Posted: Sat Oct 03, 2020 6:23 pm
by Tubaryan12
Years ago, during my search for the Holy Grail of mouthpieces, I purchased a no name, 67C sized mouthpiece with the thought of increasing the bore size a bit and using it on my Marzan. After I was done, I declared the mouthpiece a paperweight, and never used it again. Since then, thousands of dollars of mouthpiece have been plugged into that Marzan: Bought a lot. Sold a lot. Traded a lot. Finally, I found mouthpieces that I really like on the Marzan.

Fast forward to this year, I stumble upon a 3/4 sized tuba. Now the mouthpiece search starts again. I try everything I own in this thing, plus the 3 mouthpieces that came with it. None of them seem to be what I want. The closest thing was a Besson 24 mouthpiece I was gifted a few weeks ago.

Today, after a rehearsal, I decided to sit down and try every mouthpiece I own on the thing, which ranged from Sellmansberger Solo, Orchestra Grand and Symphony, Miraphone Rose Orchestra, Bach 18, 22 and 25, Besson 24 and just for kicks, I decided to try that 67C paperweight. Well that paperweight mouthpiece lit the little horn up like a Christmas tree. It was the clear winner by far. Notes speak easier...soft playing is easier. Loud is as easy as any of the others, and the notes speak as easily as if I were playing the Marzan.

Moral of the story (if there is one); the crappiest mouthpiece on your horn, may fit some other horn like a glove. Maybe, ever a horn you never thought you would own.

Re: You never know what might work....

Posted: Sat Oct 03, 2020 6:38 pm
by Three Valves
I’m glad it worked out!!

For me, the mouthpiece has to;

1. Fit my face

2. Sound good

My grail MP is the Miraphone TU25. Fortunately, it sounds good in small or large, piston or rotary BBb for me.

:bow2:

Re: You never know what might work....

Posted: Sun Oct 04, 2020 8:21 am
by bloke
' glad you're finding something that works, and - if nothing else - it clues you in to look at similar mouthpieces that might even work 1%-2% better, yes?

I toss (sell) most spare mouthpieces, but hold on to a few - particularly if they're trombone/baritone/euphonium ones.

With my kaiser baritone (aka: "tenor tuba"), I'm also finding that that a great-big-ol' mouthpiece isn't really the best match for a great-big-ol' instrument.

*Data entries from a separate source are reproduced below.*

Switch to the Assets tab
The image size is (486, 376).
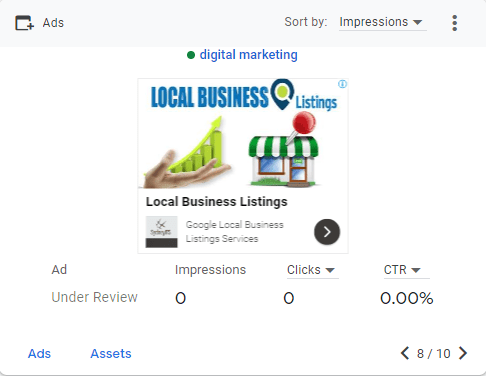(x=111, y=354)
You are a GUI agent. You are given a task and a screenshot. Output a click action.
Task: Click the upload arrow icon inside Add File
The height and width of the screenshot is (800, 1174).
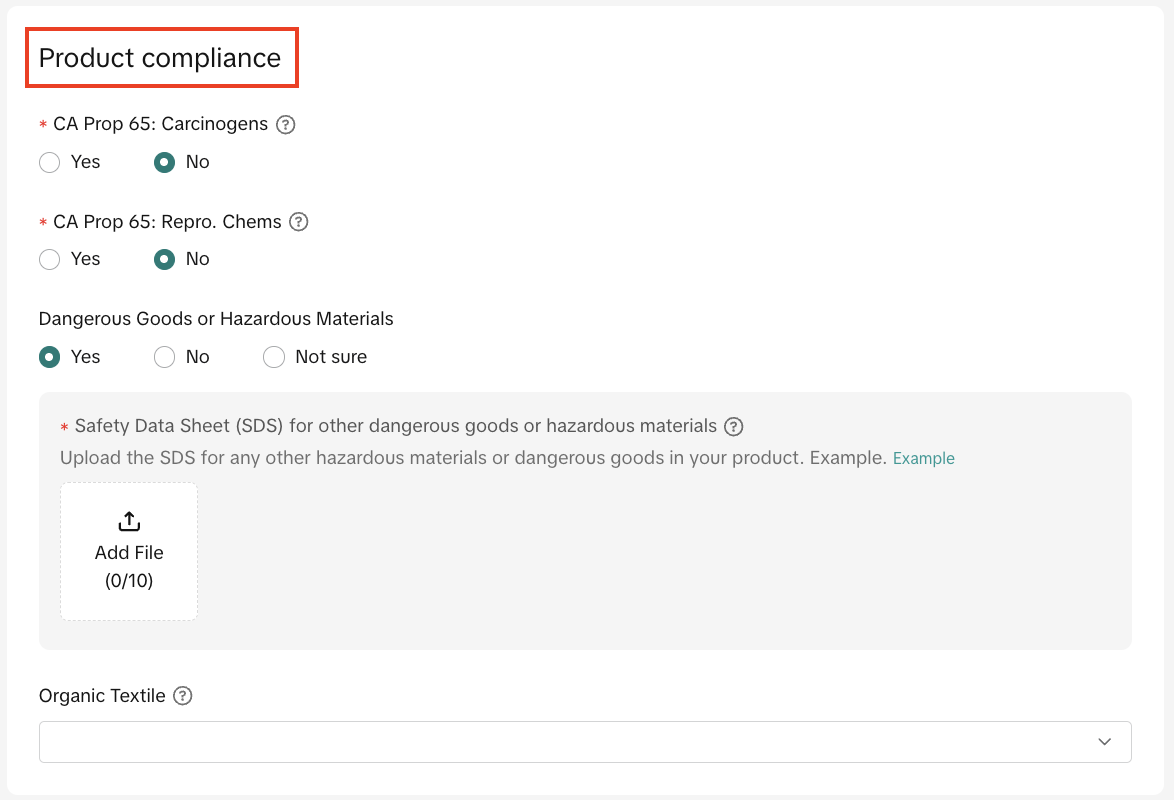tap(128, 521)
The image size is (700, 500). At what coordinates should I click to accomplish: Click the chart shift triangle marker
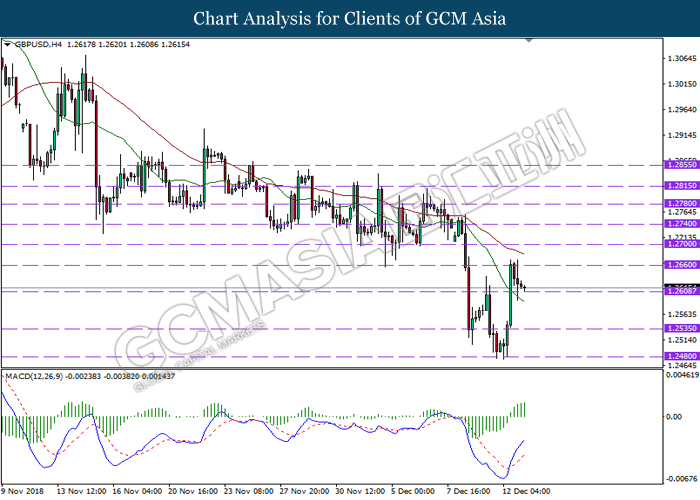click(529, 40)
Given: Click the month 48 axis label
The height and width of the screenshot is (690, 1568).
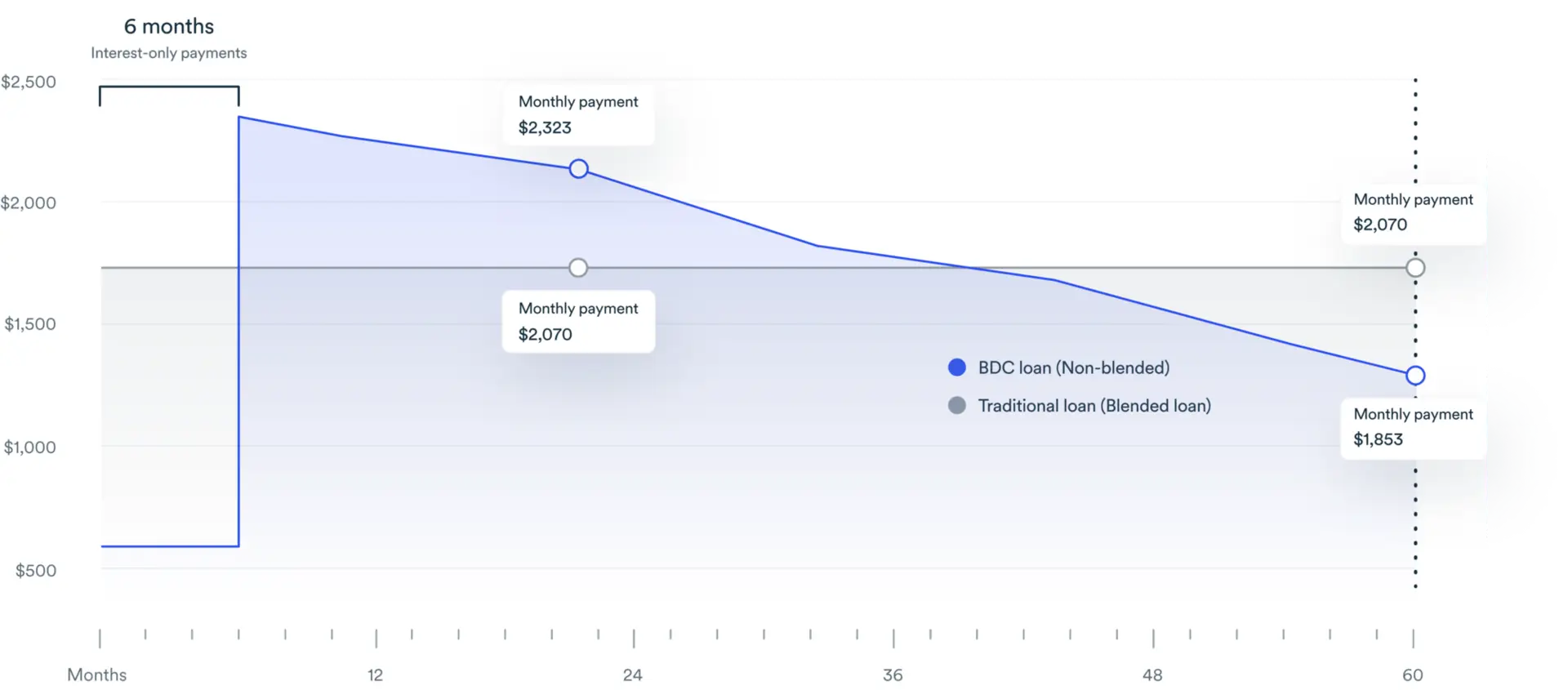Looking at the screenshot, I should [x=1152, y=675].
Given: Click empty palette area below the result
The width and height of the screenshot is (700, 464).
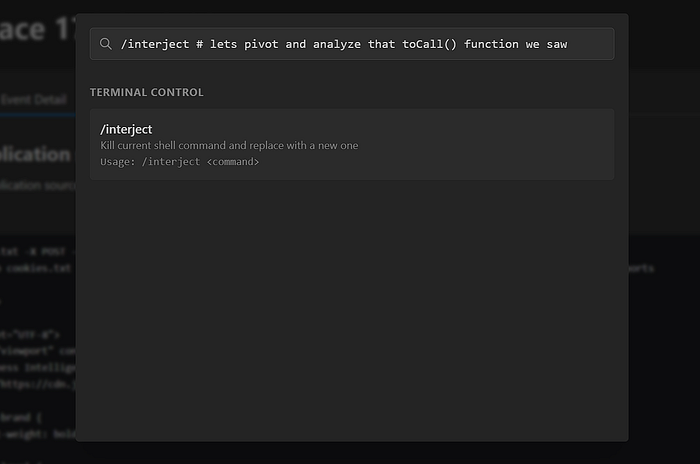Looking at the screenshot, I should pos(352,308).
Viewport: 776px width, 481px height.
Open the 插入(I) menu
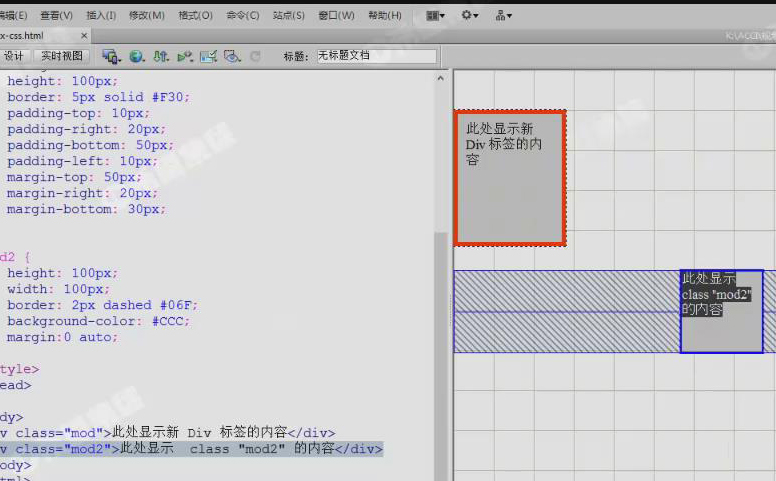101,15
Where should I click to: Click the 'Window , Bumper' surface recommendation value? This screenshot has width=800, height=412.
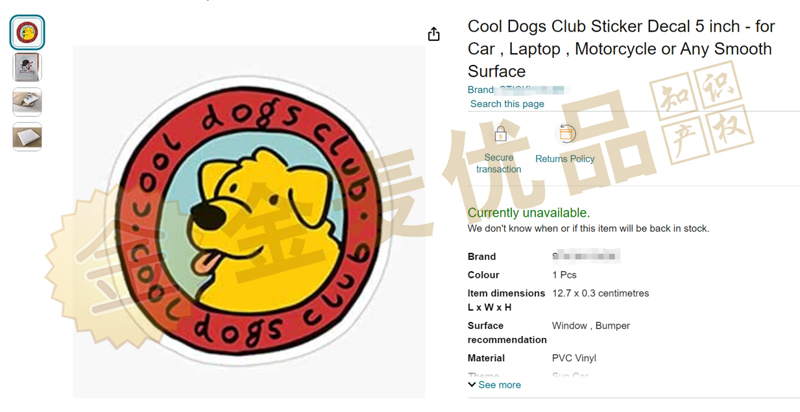(x=591, y=325)
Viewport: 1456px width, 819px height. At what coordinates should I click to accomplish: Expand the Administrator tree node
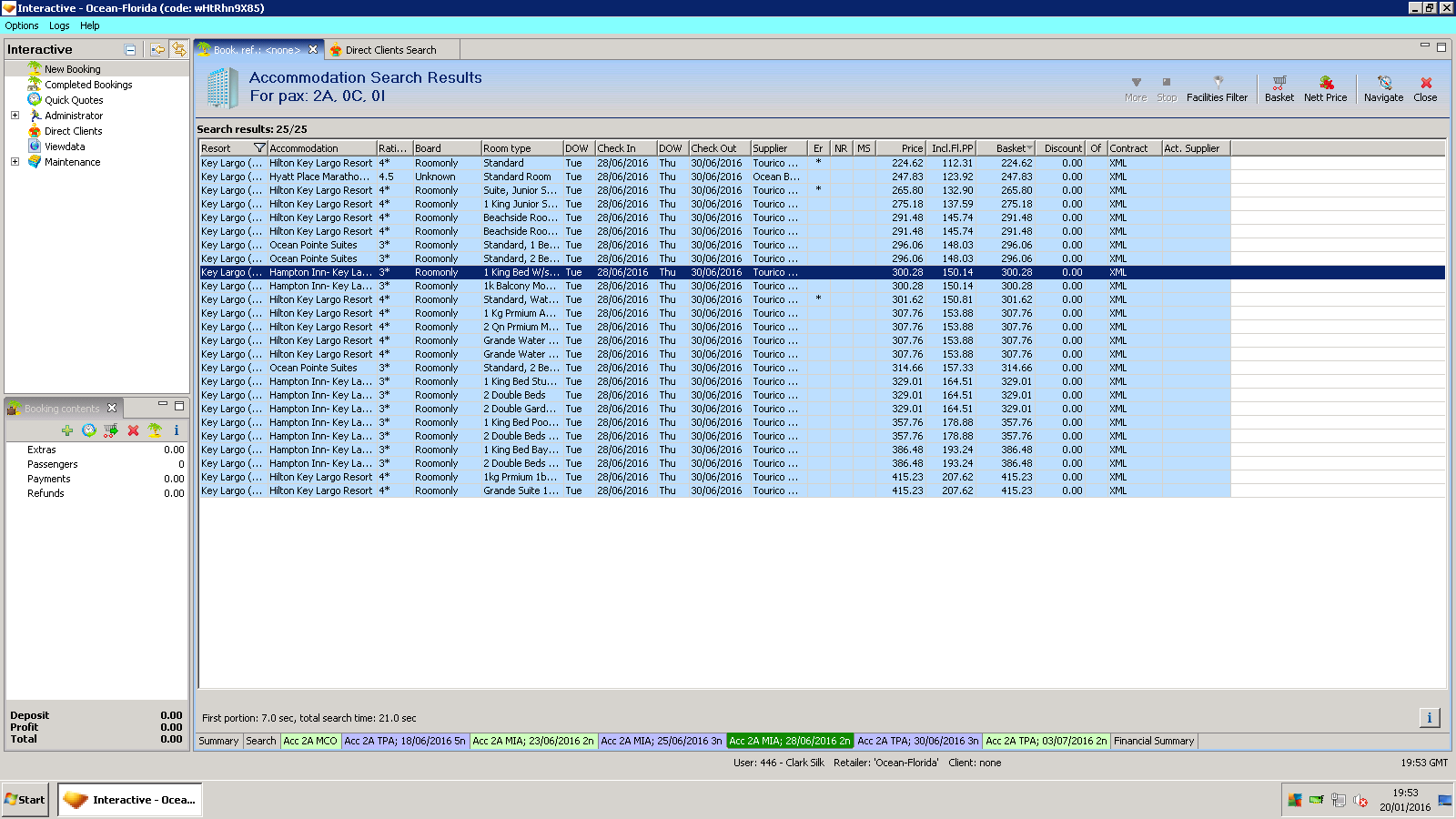tap(15, 116)
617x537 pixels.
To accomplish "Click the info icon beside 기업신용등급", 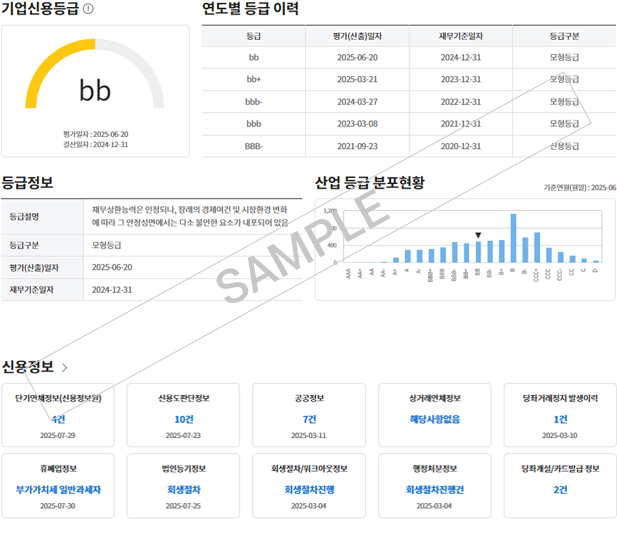I will click(89, 9).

The (large shank) mouthpieces that work best for me are mouthpieces from the 6-1/2AL size range to the 5GS size range...and there's also a not-huge very-"vintage" (old/new-stock...laying around at their factory...last one) MiraFone mouthpiece marked (simply) "562" that works well with it.

NONE of those mouthpieces are particularly large.

Re: You never know what might work....

Posted: Sun Oct 04, 2020 3:05 pm
by Tubaryan12
bloke wrote: Sun Oct 04, 2020 8:21 am
With my kaiser baritone (aka: "tenor tuba"), I'm also finding that that a great-big-ol' mouthpiece isn't really the best match for a great-big-ol' instrument.

The (large shank) mouthpieces that work best for me are mouthpieces from the 6-1/2AL size range to the 5GS size range...and there's also a not-huge very-"vintage" (old/new-stock...laying around at their factory...last one) MiraFone mouthpiece marked (simply) "562" that works well with it.

NONE of those mouthpieces are particularly large.
I have found the same thing. I've downsized to a Schilke 53 on my euphonium. The bigger mouthpieces just wear my lips out. Rehearsals always start great, then at the 3/4 mark, I'm usually out of gas.

I could have sworn I read somewhere years ago about small throat mouthpiece on large bore horn and vice versa.

Re: You never know what might work....

Posted: Sun Oct 04, 2020 9:47 pm
by Yorkboy
I've found that an original Conn-Helleberg works best for me on monster E flat tubas, especially for focus in the low register. I never would have assumed that possibility if not for a random test.